_WORK ITEM:_ Repeat the stretch of entries below from the line with "おめでとうございます！ (152, 2093)" through the line with "Terms (318, 1288)". Include both ends and add nothing.

_RECORDS FOR THIS EXERCISE:_
----------

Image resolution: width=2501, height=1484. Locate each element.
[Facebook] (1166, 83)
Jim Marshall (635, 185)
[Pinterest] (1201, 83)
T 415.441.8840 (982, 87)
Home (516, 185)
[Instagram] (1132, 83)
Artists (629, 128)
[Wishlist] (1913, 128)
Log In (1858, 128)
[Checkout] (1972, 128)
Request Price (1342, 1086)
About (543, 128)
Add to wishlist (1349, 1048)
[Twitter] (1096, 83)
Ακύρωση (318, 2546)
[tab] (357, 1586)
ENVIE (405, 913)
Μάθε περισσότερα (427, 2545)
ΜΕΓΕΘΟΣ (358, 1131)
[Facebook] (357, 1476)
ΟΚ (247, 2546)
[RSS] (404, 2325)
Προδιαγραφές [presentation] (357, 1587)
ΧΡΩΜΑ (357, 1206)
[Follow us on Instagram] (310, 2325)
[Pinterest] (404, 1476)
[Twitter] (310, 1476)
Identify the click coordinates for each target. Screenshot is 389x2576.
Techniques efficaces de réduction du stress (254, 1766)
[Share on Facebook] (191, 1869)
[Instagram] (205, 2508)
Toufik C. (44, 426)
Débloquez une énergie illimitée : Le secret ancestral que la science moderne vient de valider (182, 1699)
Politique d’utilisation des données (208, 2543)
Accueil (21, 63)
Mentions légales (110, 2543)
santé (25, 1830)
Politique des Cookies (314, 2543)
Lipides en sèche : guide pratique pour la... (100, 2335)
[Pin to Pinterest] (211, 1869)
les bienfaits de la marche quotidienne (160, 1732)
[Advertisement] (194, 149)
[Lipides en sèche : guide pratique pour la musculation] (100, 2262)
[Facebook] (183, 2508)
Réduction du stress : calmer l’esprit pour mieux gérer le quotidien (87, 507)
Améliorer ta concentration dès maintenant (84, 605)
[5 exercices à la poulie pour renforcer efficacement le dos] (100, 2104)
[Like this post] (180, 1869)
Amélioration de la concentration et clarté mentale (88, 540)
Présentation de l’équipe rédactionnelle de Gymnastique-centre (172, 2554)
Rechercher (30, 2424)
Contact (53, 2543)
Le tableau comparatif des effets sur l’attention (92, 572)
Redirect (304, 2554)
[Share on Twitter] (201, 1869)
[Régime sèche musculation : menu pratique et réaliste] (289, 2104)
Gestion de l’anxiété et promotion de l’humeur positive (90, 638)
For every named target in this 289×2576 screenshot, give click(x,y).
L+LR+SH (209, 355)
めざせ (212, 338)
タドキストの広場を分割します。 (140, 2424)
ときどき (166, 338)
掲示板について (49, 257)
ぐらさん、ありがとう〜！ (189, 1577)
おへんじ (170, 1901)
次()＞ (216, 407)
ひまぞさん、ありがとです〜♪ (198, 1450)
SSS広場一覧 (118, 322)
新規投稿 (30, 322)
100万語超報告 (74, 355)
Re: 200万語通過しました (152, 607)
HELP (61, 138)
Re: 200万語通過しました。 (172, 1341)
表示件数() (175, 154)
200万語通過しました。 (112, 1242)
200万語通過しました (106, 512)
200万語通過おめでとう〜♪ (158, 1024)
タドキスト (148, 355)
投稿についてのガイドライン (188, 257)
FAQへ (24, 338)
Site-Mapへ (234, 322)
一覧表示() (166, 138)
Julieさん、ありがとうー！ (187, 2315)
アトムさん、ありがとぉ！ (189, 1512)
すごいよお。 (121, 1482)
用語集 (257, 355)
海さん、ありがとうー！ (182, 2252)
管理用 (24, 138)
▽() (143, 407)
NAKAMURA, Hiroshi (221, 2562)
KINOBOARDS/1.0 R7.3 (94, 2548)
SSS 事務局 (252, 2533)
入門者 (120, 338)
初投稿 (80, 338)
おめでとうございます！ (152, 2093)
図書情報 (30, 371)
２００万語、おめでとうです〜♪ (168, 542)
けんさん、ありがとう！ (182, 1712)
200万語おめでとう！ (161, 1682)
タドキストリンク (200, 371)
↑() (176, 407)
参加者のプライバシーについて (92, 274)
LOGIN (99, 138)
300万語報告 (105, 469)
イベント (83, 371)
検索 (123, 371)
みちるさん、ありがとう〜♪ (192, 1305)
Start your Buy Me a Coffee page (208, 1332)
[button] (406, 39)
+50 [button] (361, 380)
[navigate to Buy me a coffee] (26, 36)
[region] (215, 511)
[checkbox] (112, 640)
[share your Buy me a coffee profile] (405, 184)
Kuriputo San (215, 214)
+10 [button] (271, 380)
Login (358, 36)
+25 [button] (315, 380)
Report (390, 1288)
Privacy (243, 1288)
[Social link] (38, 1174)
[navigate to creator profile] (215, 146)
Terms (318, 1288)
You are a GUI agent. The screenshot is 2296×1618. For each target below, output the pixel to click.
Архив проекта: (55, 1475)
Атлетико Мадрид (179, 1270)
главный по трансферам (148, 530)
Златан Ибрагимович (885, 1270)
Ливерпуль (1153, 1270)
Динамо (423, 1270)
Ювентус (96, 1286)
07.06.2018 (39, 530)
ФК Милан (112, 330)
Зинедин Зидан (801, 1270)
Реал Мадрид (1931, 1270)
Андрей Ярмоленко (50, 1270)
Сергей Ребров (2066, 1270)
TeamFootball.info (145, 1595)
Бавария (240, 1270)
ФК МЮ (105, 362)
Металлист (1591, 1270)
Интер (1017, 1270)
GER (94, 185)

----------

_PROBLEM SOLUTION:_
おめでとうございます！ (152, 2093)
図書情報 (30, 371)
２００万語、おめでとうです〜♪ (168, 542)
けんさん、ありがとう！ (182, 1712)
200万語おめでとう！ (161, 1682)
タドキストリンク (200, 371)
↑() (176, 407)
参加者のプライバシーについて (92, 274)
LOGIN (99, 138)
300万語報告 (105, 469)
イベント (83, 371)
検索 (123, 371)
みちるさん、ありがとう〜♪ (192, 1305)
Start your Buy Me a Coffee page (208, 1332)
[button] (406, 39)
+50 [button] (361, 380)
[navigate to Buy me a coffee] (26, 36)
[region] (215, 511)
[checkbox] (112, 640)
[share your Buy me a coffee profile] (405, 184)
Kuriputo San (215, 214)
+10 [button] (271, 380)
Login (358, 36)
+25 [button] (315, 380)
Report (390, 1288)
Privacy (243, 1288)
[Social link] (38, 1174)
[navigate to creator profile] (215, 146)
Terms (318, 1288)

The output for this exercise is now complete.